• Problem to work on
State how many lines in the items below contain the string "This". Give only the number.

● ● ● ● ●

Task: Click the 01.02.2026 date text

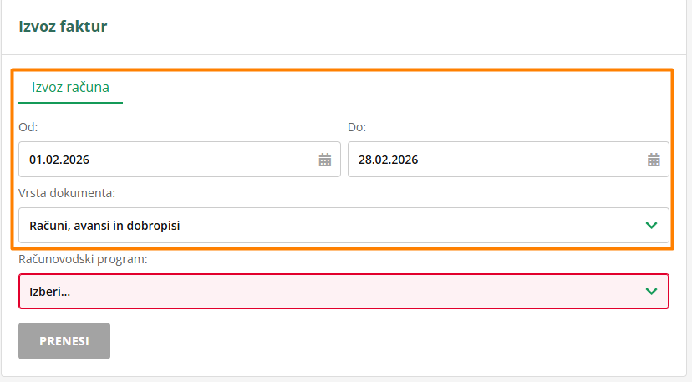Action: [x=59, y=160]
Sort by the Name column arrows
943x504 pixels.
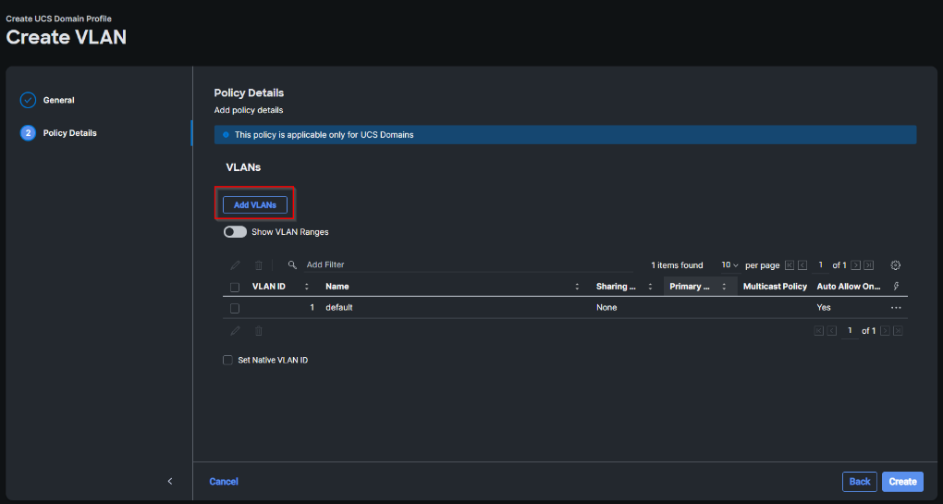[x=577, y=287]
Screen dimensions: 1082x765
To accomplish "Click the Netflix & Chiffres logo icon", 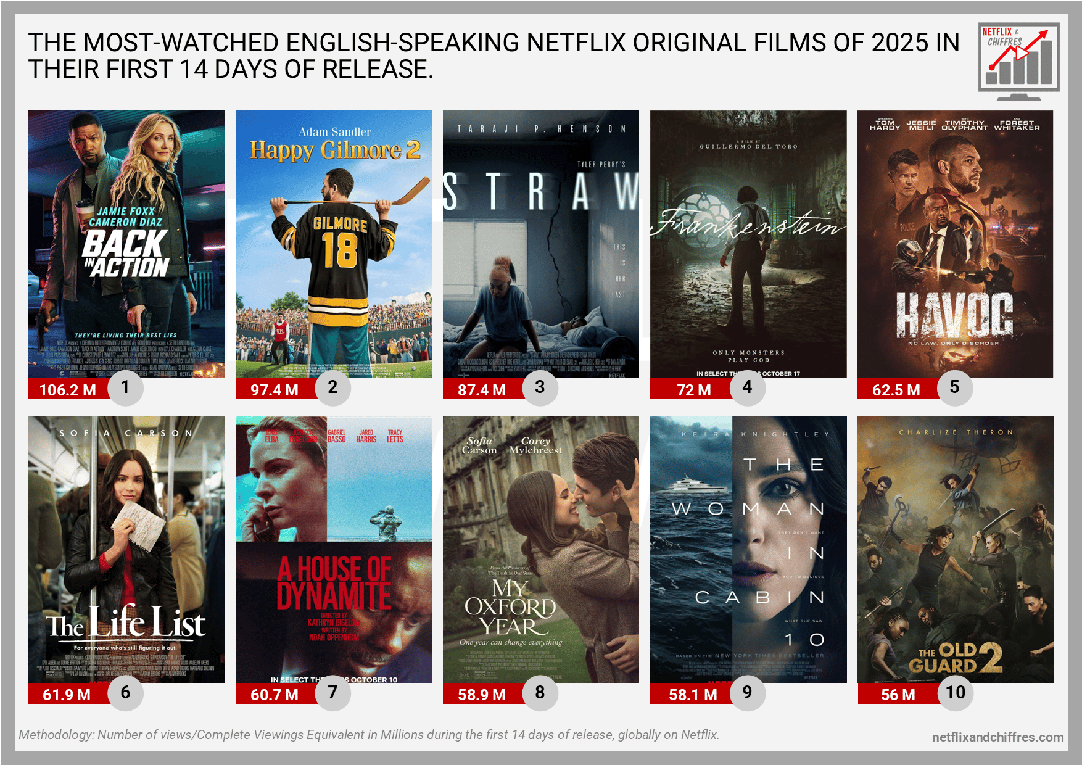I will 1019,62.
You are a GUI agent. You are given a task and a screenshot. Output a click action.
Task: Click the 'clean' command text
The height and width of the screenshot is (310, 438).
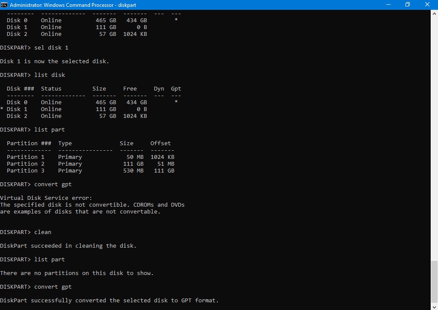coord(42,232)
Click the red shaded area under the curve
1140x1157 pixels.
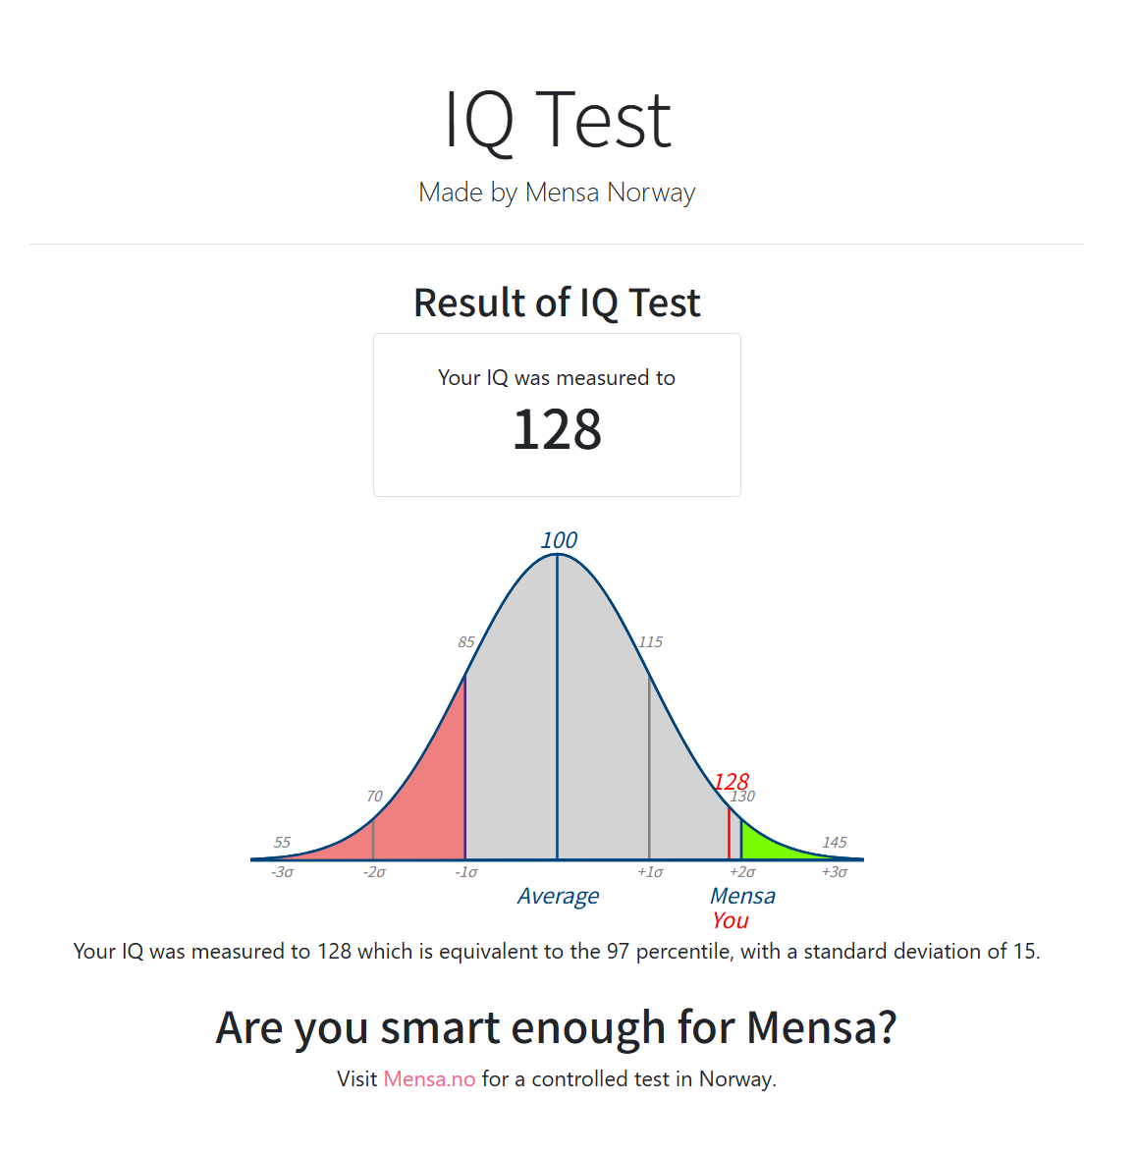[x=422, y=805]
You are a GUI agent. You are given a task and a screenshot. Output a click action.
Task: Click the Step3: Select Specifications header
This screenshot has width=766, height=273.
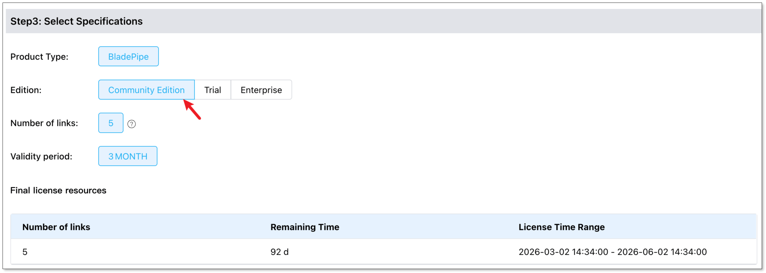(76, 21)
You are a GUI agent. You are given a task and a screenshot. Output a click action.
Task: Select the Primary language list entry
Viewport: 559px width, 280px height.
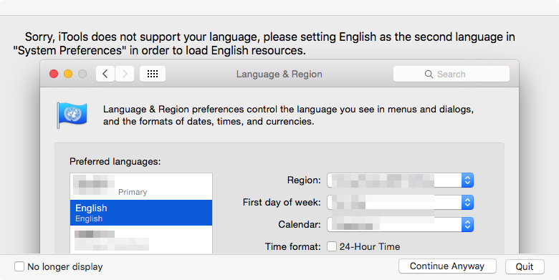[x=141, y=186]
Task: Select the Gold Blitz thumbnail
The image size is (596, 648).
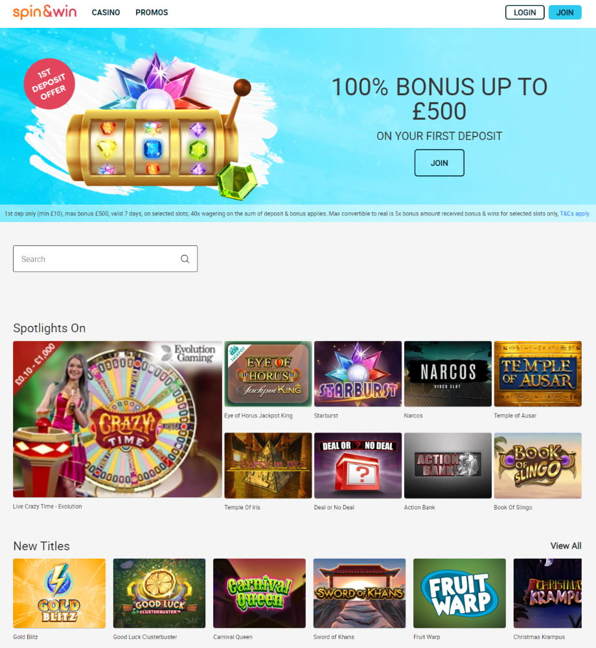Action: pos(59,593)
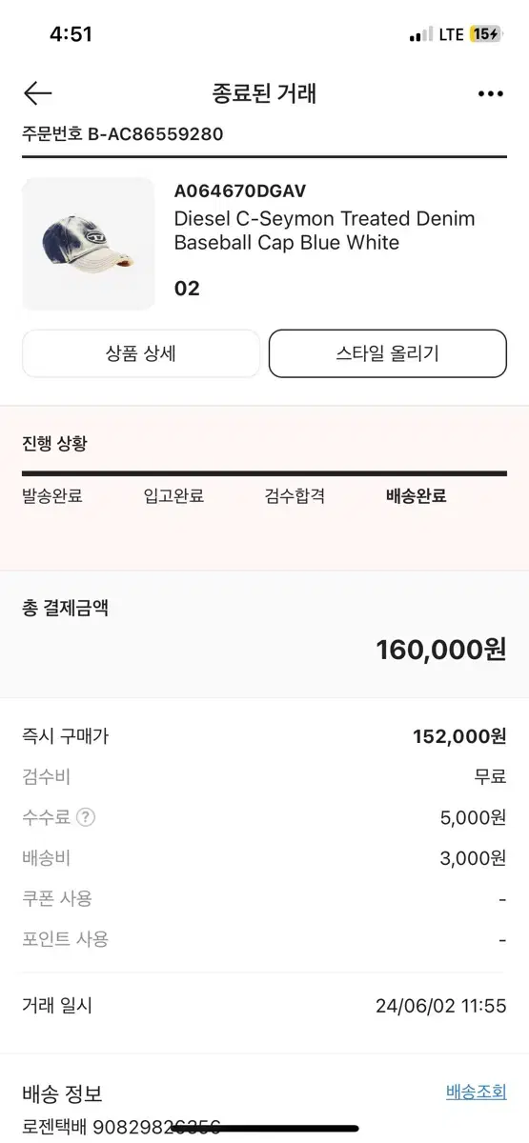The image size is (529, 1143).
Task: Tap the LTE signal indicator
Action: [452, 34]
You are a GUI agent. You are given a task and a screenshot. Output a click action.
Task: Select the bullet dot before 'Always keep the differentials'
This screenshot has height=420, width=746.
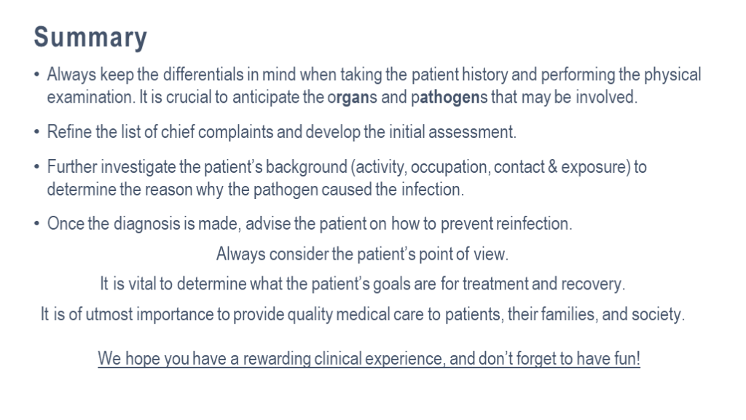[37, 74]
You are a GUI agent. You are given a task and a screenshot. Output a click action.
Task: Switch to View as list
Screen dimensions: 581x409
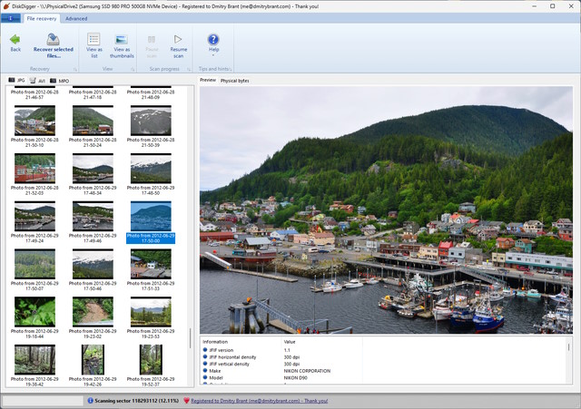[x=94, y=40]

● ● ● ● ●

• The completed task
2